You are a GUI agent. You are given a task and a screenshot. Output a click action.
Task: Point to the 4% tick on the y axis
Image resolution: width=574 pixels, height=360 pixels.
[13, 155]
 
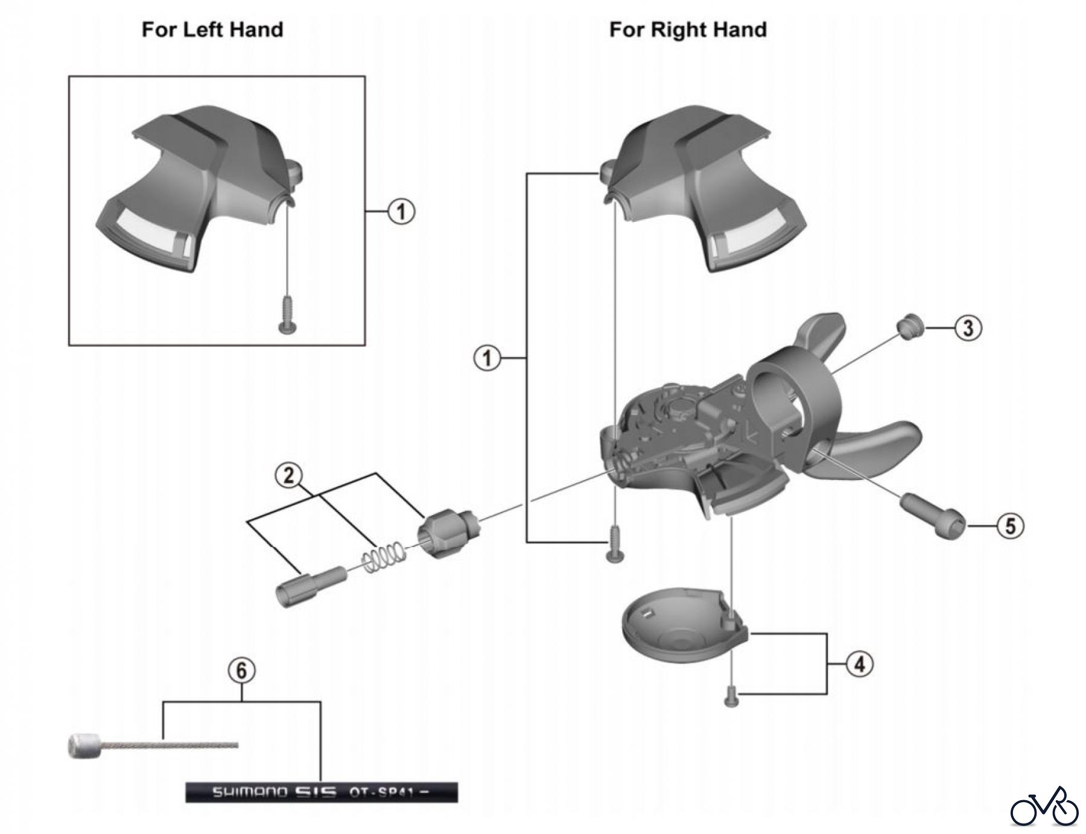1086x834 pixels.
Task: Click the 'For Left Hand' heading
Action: [212, 30]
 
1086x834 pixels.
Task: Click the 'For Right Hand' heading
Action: [688, 30]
- - - - -
=== GOAL OF THE EXERCISE ===
Please rewrite all the records above with "heading" changed to "title" and nothing else altered. Leave the pictures out of your answer.

=== OUTPUT OF THE EXERCISE ===
You are a GUI agent. You are given a task and a screenshot. Output a click action.
Task: Point to the 4% tick on the y axis
Image resolution: width=574 pixels, height=360 pixels.
[13, 155]
 
1086x834 pixels.
Task: Click the 'For Left Hand' title
Action: [212, 30]
 
1086x834 pixels.
Task: Click the 'For Right Hand' title
Action: [688, 30]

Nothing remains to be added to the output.